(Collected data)
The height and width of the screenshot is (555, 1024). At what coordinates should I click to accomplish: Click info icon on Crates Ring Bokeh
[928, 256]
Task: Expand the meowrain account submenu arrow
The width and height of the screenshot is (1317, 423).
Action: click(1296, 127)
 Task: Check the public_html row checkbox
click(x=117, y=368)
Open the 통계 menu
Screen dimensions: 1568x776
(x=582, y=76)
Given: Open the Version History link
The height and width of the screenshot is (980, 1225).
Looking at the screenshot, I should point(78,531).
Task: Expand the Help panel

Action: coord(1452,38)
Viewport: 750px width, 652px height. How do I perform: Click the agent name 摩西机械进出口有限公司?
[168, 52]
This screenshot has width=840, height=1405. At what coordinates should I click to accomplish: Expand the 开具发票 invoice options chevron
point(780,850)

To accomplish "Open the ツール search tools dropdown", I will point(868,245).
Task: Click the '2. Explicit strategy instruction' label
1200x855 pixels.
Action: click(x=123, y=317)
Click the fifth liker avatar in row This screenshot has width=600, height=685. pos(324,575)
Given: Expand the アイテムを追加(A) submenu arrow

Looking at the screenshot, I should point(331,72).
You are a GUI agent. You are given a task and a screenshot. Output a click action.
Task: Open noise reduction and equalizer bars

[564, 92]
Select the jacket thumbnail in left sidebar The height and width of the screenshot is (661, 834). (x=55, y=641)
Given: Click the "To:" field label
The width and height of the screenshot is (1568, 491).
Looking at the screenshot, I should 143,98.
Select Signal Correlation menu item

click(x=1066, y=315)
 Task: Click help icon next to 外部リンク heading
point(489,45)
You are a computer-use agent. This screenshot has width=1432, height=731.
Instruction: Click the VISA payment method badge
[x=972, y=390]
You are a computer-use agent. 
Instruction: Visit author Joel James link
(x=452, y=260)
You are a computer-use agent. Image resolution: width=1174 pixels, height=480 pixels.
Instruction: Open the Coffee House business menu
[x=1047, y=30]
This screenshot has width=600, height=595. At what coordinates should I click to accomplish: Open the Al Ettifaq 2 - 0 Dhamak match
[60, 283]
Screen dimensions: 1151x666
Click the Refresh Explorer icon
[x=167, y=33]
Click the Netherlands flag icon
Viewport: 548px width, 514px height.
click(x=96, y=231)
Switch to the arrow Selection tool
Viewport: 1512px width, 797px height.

Exercise aim
In the entries above, take the line containing "Given: Click the" and each later line through the last, and repeat them exactly. Output nothing else.

Response
Given: Click the "To:" field label
The width and height of the screenshot is (1568, 491).
Looking at the screenshot, I should 143,98.
Select Signal Correlation menu item

click(x=1066, y=315)
 Task: Click help icon next to 外部リンク heading
point(489,45)
You are a computer-use agent. This screenshot has width=1432, height=731.
Instruction: Click the VISA payment method badge
[x=972, y=390]
You are a computer-use agent. 
Instruction: Visit author Joel James link
(x=452, y=260)
You are a computer-use agent. Image resolution: width=1174 pixels, height=480 pixels.
Instruction: Open the Coffee House business menu
[x=1047, y=30]
This screenshot has width=600, height=595. At what coordinates should I click to accomplish: Open the Al Ettifaq 2 - 0 Dhamak match
[60, 283]
Screen dimensions: 1151x666
Click the Refresh Explorer icon
[x=167, y=33]
Click the Netherlands flag icon
Viewport: 548px width, 514px height.
click(x=96, y=231)
Switch to the arrow Selection tool
Viewport: 1512px width, 797px height.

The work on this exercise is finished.